─── Data for this exercise ───

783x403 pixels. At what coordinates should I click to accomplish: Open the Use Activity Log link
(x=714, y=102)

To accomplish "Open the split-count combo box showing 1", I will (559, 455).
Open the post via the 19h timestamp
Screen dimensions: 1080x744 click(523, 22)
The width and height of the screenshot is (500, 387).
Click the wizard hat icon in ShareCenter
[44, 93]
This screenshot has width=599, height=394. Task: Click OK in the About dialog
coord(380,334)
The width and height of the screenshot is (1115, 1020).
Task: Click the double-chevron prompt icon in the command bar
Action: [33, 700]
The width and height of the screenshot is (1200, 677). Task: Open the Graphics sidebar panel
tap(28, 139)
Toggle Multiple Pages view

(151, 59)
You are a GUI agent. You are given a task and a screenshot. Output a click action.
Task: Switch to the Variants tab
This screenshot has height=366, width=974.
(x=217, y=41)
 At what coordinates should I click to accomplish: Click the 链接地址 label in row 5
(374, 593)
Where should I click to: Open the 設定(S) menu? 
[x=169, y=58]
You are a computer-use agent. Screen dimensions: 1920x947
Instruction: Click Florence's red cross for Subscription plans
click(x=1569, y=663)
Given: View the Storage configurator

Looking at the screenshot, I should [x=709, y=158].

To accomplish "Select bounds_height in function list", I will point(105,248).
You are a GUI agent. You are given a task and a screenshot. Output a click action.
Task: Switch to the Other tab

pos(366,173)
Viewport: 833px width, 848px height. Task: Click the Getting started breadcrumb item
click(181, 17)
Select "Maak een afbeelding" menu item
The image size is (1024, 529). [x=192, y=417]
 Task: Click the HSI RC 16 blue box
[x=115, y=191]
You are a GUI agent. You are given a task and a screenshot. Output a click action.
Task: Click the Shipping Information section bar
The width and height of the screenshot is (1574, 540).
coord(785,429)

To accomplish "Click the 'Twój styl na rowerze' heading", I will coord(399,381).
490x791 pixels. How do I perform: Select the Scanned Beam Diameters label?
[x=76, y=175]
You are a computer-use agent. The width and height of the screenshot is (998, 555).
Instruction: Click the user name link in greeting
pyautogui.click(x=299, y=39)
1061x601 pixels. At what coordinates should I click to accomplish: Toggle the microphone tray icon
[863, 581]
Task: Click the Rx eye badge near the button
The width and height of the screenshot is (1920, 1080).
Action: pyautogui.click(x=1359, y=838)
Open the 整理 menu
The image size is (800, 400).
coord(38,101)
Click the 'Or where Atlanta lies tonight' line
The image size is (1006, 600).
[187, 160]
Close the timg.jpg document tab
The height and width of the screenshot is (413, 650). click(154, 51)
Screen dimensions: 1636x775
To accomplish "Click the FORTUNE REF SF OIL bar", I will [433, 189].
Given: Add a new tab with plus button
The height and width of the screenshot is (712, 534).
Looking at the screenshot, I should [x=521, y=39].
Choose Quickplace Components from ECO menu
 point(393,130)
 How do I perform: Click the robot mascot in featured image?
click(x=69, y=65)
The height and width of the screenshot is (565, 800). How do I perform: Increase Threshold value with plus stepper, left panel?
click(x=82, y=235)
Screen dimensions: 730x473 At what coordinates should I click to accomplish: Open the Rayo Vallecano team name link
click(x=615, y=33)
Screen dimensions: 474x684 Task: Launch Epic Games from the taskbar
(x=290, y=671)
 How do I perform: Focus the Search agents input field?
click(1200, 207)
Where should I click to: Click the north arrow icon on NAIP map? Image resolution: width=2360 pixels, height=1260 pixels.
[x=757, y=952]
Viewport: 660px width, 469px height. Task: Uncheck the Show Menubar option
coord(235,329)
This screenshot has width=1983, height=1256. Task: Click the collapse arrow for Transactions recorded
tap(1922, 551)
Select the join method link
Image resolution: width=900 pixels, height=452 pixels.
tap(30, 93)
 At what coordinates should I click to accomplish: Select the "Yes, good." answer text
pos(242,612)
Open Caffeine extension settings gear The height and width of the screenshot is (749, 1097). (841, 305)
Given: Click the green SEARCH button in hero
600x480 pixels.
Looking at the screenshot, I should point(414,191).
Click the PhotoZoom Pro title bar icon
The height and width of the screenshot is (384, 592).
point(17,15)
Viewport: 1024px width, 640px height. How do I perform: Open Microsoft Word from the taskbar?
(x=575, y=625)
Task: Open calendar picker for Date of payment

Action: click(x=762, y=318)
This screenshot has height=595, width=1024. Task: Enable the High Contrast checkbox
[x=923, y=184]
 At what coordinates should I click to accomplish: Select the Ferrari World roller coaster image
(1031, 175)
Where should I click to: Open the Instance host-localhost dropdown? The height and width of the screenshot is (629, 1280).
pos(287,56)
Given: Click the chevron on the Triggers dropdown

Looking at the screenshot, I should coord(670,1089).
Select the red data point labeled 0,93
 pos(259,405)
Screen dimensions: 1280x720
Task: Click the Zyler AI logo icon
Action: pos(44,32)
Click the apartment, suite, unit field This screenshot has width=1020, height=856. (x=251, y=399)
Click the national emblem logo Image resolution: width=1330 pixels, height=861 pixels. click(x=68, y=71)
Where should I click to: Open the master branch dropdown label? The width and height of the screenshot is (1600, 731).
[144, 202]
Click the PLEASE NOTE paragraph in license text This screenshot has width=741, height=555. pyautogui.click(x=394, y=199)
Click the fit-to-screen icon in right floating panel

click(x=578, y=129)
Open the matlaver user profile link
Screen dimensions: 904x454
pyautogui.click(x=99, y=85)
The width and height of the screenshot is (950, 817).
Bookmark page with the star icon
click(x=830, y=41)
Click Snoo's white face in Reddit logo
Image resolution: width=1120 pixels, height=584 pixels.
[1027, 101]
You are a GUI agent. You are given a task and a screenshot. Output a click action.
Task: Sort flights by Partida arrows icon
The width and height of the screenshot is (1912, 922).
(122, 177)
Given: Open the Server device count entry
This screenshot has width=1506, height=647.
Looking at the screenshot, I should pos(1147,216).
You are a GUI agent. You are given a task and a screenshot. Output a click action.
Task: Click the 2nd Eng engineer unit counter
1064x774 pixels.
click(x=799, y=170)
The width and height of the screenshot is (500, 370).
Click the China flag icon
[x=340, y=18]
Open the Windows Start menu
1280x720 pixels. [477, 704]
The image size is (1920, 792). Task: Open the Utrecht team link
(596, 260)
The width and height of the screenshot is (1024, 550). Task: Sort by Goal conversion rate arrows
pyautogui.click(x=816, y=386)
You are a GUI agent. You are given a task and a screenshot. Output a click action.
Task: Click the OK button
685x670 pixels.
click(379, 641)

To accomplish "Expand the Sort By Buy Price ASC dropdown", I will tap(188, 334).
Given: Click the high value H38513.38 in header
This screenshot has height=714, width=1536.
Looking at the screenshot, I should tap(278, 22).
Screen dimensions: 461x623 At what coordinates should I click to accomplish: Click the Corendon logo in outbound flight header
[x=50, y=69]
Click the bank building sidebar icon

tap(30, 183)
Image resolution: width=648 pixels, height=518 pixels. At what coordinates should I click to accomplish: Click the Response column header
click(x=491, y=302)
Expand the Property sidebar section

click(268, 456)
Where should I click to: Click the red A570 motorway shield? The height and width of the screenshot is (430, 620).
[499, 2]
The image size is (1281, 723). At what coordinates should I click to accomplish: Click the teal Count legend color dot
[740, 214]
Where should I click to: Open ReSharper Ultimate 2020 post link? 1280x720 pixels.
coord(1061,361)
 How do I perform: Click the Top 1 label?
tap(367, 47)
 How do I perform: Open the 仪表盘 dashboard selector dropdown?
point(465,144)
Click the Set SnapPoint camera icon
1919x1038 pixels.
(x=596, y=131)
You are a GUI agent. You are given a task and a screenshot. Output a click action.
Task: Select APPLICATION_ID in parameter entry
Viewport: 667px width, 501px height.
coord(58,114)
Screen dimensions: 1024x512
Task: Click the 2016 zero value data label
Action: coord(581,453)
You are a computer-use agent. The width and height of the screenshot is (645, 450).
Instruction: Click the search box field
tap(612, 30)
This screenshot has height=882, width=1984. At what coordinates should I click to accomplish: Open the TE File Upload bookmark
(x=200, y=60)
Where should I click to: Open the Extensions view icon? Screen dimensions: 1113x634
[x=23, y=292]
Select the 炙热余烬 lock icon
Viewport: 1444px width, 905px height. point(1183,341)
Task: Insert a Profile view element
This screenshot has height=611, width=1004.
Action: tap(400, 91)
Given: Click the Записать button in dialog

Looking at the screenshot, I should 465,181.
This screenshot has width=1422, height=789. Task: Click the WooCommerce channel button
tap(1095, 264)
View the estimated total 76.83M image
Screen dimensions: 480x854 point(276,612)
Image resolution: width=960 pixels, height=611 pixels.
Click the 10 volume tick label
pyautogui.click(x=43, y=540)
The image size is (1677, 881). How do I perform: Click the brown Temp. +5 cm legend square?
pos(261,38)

───

**Work order**
Among the lines of the material above, find those with the word "computer". Copy each one.

**Task solution**
You are a computer-use agent. Screen dimensions: 1920x947
You are a computer-use agent. The width and height of the screenshot is (998, 555).
You are a computer-use agent. The width and height of the screenshot is (645, 450).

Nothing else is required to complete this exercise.